The puppets in Wonga’s TV adverts and fun jingles by other paydays lenders could be appealing to young audiences and ‘grooming’ them to consider payday lending as normal, according to the founder of Money Saving Expert, Martin Lewis.
The accusation came as Jonty Hurwitz, the company's co-founder, announced his departure, leaving chief executive Errol Damelin to face the storm alone.
The money saving messiah was speaking to the Business Select Committee, which had been called to quiz lenders, consumer groups and regulators about the controversial industry. He called for a ban on advertising for payday lenders on children’s TV channels.
‘I think we are in danger of grooming a new generation towards this type of borrowing. And if you think we’ve got problems now you wait until 10 years’ time,’ Lewis told MPs.
‘Grooming is the right term. We’re talking about a market that didn’t exist five years ago, and you’ve had people in arguing that this is how people like to use it. They’ve created the demand, they’ve created the operational structure, and now they’re saying it’s what people want. It’s deliberately contrived and controlled,’ he said.
Lewis said research carried out on his website had found 14% of respondents had actually been ‘nagged’ by their kids to get a payday loan when they had been told they couldn’t have something.
‘The payday loan industry insists it is not targeting children, but our research shows that kids are being dazzled by catchy tunes and cute puppets,’ he said.
‘That’s why I’m calling on the Government and the Financial Conduct Authority (FCA) to intervene to restrict the nature of the ads and impose an outright ban from them appearing on kids’ TV.’
It didn’t take too long for the cigarette ad analogy to come up – well, you certainly wouldn’t find the Marlboro man lighting up during Nickelodeon breaks.
‘To be honest it reminds me of the old days of cigarette advertising where it was all very sexy and a good thing to be doing, and we didn’t worry about health warnings,’ said Gillian Guy, Citizens Advice chief executive.

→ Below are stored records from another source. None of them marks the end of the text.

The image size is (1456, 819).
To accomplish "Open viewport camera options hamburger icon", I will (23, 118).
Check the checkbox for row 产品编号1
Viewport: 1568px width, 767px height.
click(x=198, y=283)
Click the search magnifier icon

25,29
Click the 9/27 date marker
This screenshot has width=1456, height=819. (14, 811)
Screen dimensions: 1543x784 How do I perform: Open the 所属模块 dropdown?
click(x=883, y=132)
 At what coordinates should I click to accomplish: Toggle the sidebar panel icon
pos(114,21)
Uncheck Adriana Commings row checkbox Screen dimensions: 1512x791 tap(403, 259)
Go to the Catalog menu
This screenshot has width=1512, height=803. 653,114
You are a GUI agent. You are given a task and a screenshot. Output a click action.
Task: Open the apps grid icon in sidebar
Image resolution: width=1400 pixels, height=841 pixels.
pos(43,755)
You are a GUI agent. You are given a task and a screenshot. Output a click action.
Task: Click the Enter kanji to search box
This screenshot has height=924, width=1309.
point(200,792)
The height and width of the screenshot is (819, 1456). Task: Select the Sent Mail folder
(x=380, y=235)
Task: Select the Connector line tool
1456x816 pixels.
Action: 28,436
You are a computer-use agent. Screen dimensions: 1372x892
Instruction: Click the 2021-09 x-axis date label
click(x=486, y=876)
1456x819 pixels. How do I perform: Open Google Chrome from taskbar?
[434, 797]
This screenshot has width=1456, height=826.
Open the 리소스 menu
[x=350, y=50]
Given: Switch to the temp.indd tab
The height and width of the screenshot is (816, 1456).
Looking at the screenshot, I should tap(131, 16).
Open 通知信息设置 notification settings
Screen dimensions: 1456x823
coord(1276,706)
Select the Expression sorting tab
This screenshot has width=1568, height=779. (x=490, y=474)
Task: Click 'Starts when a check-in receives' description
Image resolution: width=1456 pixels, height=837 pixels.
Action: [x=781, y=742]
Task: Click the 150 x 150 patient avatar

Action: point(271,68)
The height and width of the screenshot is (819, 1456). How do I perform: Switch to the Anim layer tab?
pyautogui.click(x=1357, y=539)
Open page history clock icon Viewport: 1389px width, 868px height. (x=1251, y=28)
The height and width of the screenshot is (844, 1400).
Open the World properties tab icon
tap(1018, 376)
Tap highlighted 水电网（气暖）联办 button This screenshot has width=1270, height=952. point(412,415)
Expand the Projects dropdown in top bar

The paydays lenders had been forced to defend their business models at the House of Commons. Other than the stick they got over their advertising, representatives from Wonga, QuickQuid and Mr Lender were questioned over their boast they could provide money to borrowers within a few minutes.
‘When you’re transferring money electronically you can do that very quickly. If you applied for a credit card, the application process would be as long as if you were applying for a short-term loan,’ said Russell Hamblin-Boone, chief executive of short-term lending trade body Consumer Finance Association.
‘The difference would be that you’d have to wait a few weeks for your credit card to come through as opposed to lenders who are able to transfer money directly.’
The Office of Fair Trading recently accused the lenders of having a business model based around people who could not afford to repay their loans on time but Wonga was quick to defend itself on that matter.
‘Wonga’s business is aiming to lend to people who can pay us back, that’s how we make money. The vast majority of people pay us back on time. We freeze interest after 60 days and 25 per cent of people pay us back early,’ said Henry Raine, Wonga’s head of regulatory and public affairs.
He stated only 3% of Wonga’s loans go over the 60-day period.
The debate looks set to rattle on – even Ed Miliband has taken the chance to dive in – coining the phrase, ‘Wonga economy’ and saying it is a symptom of the squeezed households all over the country. Who will be next to stick their oar in?